Detection of KPC in Acinetobacter spp. in Puerto Rico

Iraida E Robledo 1,3, Edna E Aquino 1,3, María I Santé 2,3, Jorge L Santana 3, Diana M Otero 3, Carlos F León 3, Guillermo J Vázquez 1,3,*
PMCID: PMC2825984  PMID: 20038618

Abstract

During an island-wide PCR-based surveillance study of beta-lactam resistance in multidrug-resistant (MDR) Escherichia coli, Klebsiella pneumoniae, Pseudomonas aeruginosa, and Acinetobacter calcoaceticus-baumannii complex isolates obtained from 17 different hospitals, 10 KPC-positive Acinetobacter isolates were identified. DNA sequencing of the blaKPC gene identified KPC-2, -3, and -4 and a novel variant, KPC-10. This is the first report of a KPC-type beta-lactamase identified in Acinetobacter species.

The Acinetobacter calcoaceticus-baumannii complex has been recognized, during the last few decades, as an important opportunistic pathogen associated with life-threatening nosocomial infections and hospital outbreaks, as well as an agent of serious infections in injured U.S. military personnel returning from the Middle East war zones (9, 25, 33). In addition to their ability to survive in adverse environmental conditions (14), the organisms have intrinsic and acquired mechanisms of antimicrobial resistance, such as porin downregulation, overexpression of efflux pumps, chromosomal and plasmid-acquired beta-lactamases, aminoglycoside-modifying enzymes, and fluoroquinolones resistance, among others (11). Class B metallo-beta-lactamases and class D oxacillinase with carbapenemase activity have been identified in Acinetobacter species as a mechanism of broad-spectrum beta-lactam resistance (11, 20).

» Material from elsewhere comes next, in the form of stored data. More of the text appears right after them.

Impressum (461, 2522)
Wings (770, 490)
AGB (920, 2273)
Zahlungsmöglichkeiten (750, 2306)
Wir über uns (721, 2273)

The molecular class A beta-lactamases of the KPC family are a group of potent carbapenemases identified initially in a Klebsiella pneumoniae isolate from the United States and later in other members of the Enterobacteriaceae family and in other geographical regions worldwide (17, 20). Pseudomonas aeruginosa positive for the blaKPC gene has been recently identified in Colombia, Puerto Rico, and Trinidad and Tobago (3, 28, 29).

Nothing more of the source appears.